━━━━━ Extracted material ━━━━━
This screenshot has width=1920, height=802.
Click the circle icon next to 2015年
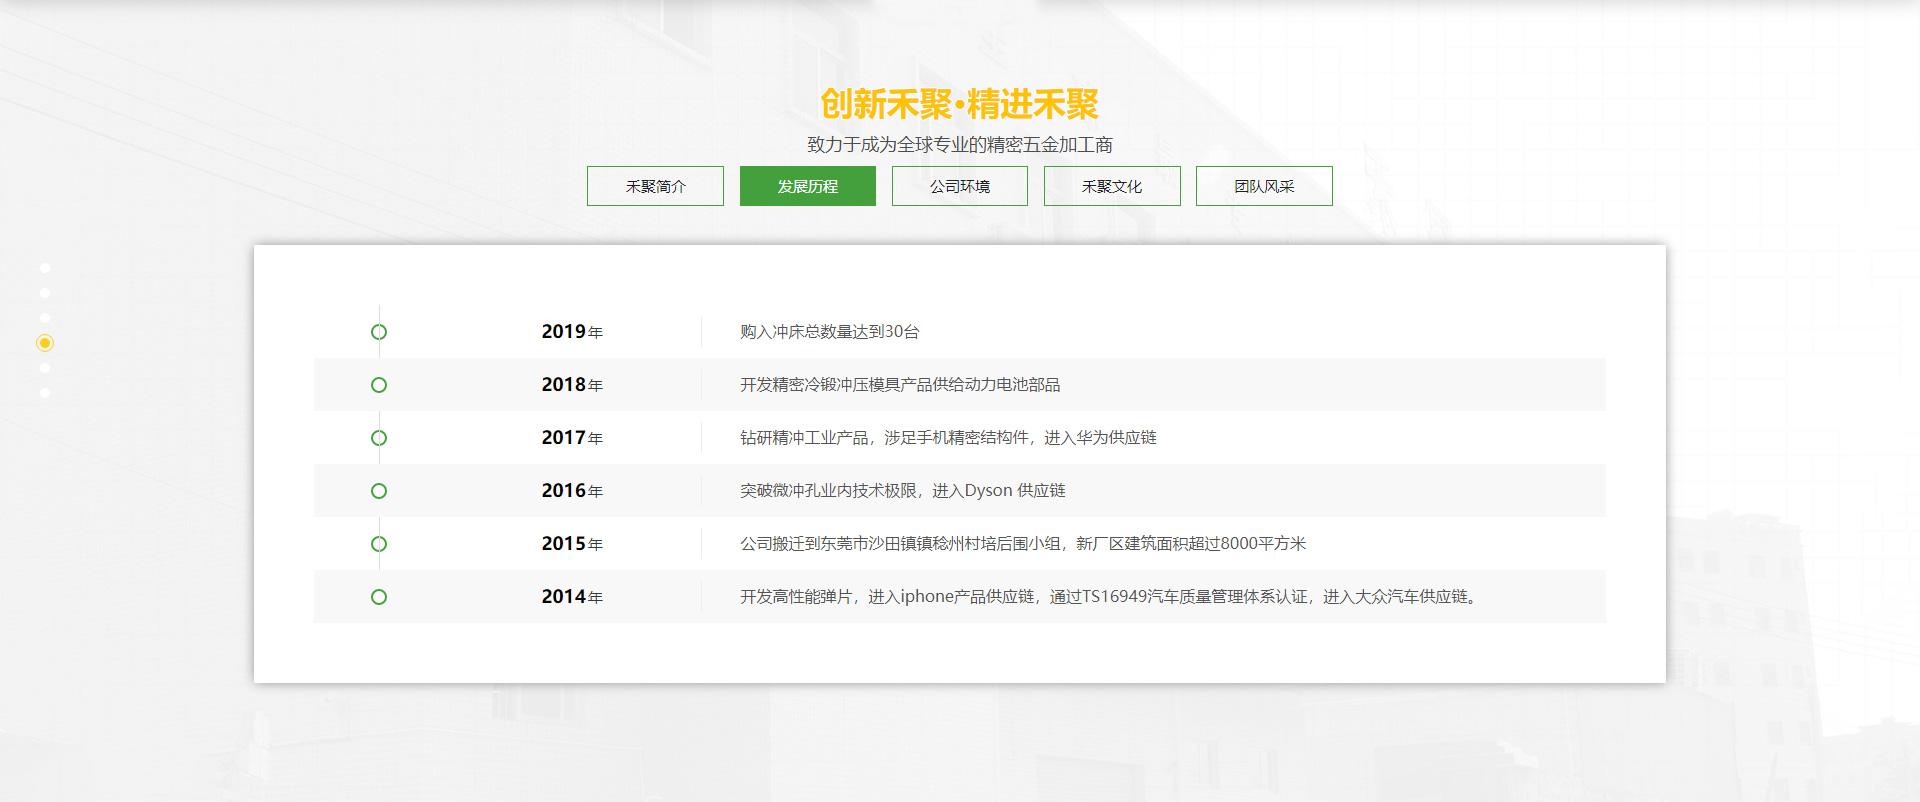379,544
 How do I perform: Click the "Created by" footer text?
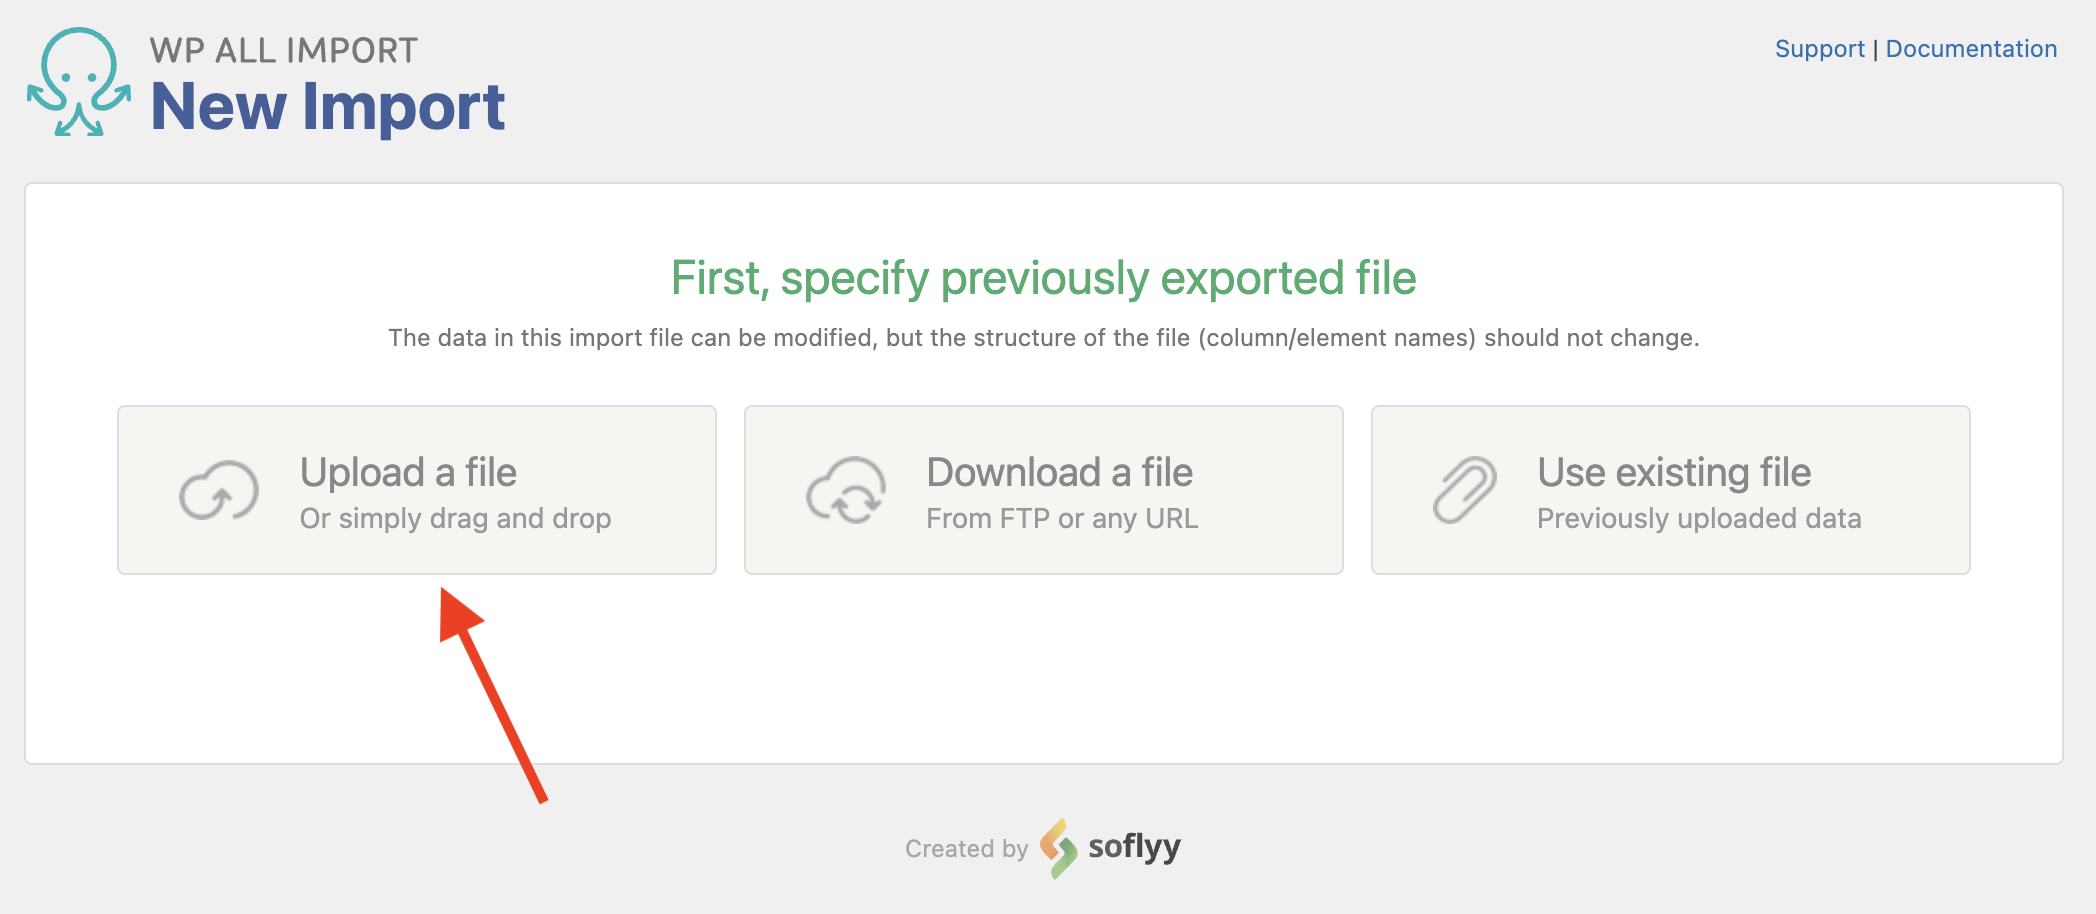point(966,849)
━━━━━
What is being asked: Output the entries exactly as they appear, with no pictures included.

Result for this exercise:
This screenshot has width=1920, height=802.
Click the circle icon next to 2015年
379,544
 How do I perform: Click the "Created by" footer text?
point(966,849)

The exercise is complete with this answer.